また、Shupoのパンフレットや、駅・車内ポスターにおいて、ダムの魅力を最大限に引き出して発信できるよう、画像の選定にはこだわりました。特に小渋ダムについては、アーチ式の曲線美をいかに大きなインパクトで伝えられるかと、百枚を優に超える画像を集め、思案しました。そして、関西電力様の三浦ダムは、国有林の中にあり、普段は立入禁止エリアです。そうした「秘境感」を伝えようと、こちらも画像の選定には苦労しました。結果的には、自治体様等の多大なるご協力もあって、素晴らしいビジュアルの記事・ポスターを作り上げることができました。自分としても満足のいくものでした。
(WEC)
結果(評判)はいかがでしたか?
(大谷)
Shupo掲載の旅行商品はいずれも大変多くの方にお越しいただきました。東京や大阪からツアーに参加された方もいらっしゃり、中には、ツアー定員に達した為、キャンセル待ちが発生した日もありました。また、小渋ダムの旅行商品では2回も参加された方もいらっしゃいました。
(大野)
なお、アンケートでは「普段見られないダムの設備『土砂バイパス』を見学できてとても良よかった(小渋ダム)」「関係者以外は入れない三浦ダムに特別入れる機会はそうないので、とても感激した」といった声を多くいただきました。そして、商品を企画した者として何より嬉しかったのは、「ダムの職員が、とても楽しそうに説明してくれ、その熱意と楽しさが伝わった」「ダムの説明が分かり易く、とても満足した」「こんなに熱意をもって説明してくれた見学は無かった」という記載です。
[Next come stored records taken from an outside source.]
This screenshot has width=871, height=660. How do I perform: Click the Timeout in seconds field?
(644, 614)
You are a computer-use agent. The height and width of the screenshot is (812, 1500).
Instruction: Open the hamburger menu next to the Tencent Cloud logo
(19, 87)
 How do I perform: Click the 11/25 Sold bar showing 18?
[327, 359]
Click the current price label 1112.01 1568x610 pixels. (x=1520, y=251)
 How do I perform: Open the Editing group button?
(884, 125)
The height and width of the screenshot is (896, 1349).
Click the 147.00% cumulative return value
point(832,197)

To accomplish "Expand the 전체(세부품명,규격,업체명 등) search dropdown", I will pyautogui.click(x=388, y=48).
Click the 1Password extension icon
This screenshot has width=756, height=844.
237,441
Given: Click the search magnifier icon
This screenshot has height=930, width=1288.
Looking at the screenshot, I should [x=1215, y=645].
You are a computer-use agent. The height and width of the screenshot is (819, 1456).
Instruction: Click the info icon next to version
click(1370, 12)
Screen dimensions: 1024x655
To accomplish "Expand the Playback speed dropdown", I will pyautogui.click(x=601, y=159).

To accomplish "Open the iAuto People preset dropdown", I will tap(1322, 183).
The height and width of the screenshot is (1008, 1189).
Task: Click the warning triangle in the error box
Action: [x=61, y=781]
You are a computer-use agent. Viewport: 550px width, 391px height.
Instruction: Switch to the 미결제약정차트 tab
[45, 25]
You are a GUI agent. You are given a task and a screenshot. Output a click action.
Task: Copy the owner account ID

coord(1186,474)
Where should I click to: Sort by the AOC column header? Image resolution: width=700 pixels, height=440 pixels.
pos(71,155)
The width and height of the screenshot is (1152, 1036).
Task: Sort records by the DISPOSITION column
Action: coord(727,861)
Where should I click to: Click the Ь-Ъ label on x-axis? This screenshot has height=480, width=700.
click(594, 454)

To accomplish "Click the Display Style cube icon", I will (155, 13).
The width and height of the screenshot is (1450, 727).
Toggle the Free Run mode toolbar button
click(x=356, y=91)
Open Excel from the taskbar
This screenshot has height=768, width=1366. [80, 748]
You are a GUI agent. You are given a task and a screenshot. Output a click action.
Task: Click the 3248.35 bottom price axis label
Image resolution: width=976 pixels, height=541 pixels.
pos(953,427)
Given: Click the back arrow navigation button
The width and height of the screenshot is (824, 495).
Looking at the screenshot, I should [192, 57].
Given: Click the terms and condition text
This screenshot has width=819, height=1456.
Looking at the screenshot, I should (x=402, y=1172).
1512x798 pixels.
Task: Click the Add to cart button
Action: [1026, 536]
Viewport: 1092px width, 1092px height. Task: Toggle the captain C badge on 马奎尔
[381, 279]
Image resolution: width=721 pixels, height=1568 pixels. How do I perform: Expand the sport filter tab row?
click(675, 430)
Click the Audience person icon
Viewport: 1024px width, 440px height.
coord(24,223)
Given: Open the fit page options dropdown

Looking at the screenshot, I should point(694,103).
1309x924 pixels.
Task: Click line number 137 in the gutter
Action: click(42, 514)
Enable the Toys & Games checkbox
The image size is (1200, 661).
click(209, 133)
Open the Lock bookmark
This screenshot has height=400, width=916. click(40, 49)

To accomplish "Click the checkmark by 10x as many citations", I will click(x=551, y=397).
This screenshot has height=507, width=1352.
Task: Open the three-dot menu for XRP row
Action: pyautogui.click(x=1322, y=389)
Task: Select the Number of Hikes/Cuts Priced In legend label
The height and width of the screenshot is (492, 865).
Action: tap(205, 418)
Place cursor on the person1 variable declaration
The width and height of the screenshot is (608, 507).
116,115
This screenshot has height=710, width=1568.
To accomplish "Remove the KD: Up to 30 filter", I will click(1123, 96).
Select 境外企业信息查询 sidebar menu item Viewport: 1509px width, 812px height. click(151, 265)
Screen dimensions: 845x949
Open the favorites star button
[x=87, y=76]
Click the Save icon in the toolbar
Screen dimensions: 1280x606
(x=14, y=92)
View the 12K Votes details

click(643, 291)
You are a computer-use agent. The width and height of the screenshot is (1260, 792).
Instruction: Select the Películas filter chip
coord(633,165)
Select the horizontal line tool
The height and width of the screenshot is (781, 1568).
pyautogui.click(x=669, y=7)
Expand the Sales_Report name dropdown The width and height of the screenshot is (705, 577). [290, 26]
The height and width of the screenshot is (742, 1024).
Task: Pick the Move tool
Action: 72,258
これこそが、「他ではできない体験」であり、この旅行商品の最大の魅力であったからです。繰り返しになりますが、とても嬉しかったです。
(WEC)
今後ダムをどのように取り上げていきたいですか?
(大谷)
沿線各地には、魅力溢れるダムがまだまだ沢山ございます。我々も、足を運べていないとの忸怩たる思いもございますので、積極的に取り上げを図っていきたいと考えております。Shupoは季節ごとに発行しており、今秋、味噌川ダムの紅葉を取り上げたように、その季節でしか見られないダムの魅力・絶景を発信していければと考えております。ダムは、地域活性化に繋がる「観光資源」でもあります。
(大野)
また、弊社では、春・秋・冬の週末にウォーキングイベント「さわやかウォーキング」を開催しています(無料・予約不要)。このさわやかウォーキングのコースでも各地のダムを取り入れていければ良いなとも考えています。この春は、三重県の三瀬谷ダムや、静岡県の佐久間ダムが含まれたウォーキングコースを開催しましたが、こちらも多くの方にご参加頂き、自治体の方々にもお喜び頂けました。
(大谷)
例年、春と秋に、急行「飯田線秘境駅号」という観光列車を運行しており、この秋も11/16・17・23・24に走ります。2020年の春で10周年を迎えるこの列車は、天竜川沿いを山肌にくっ付くかの様に走るのですが、滔々たる大河川と季節により色を変える山々を車窓から眺め、旅をするのは、中々の贅沢です。なお、その天竜川の雄大な景色は、佐久間ダムや平岡ダムによるものです。三重県の三瀬谷ダムの様に、ダム堤自体を車窓から眺めることはできませんが、暴れ天竜とも称された天竜川の穏やかな水面を見ると、ダムによる治水機能とその有難みを感じ入ります。伊那谷全体に目を向けると、小渋ダムや松川ダム、片桐ダム、横川ダム、箕輪ダム、美和ダム、高遠ダム等、天竜川水系には沢山のダムがありますので、沢山の方に訪れて貰いたいです。そのご旅行の際、飯田線や急行「飯田線秘境駅号」を利用して貰えると、我々としては嬉しい限りです。
(WEC)
ダムに、よりたくさんの人に来て頂くためには、ダム管理者や自治体などはどのような努力をするべきでしょうか?
(大谷)
「努力をするべき」などとは口が裂けても言えませんが、常日頃の保守・管理を最優先とする中で、ダムへの親近感を醸成する様なイベントや見学会といった取り組みを、できれば長い期間で開催頂けると嬉しいです。旅行商品も短期間の限定的なものであると、募集の難しさが高まりますので。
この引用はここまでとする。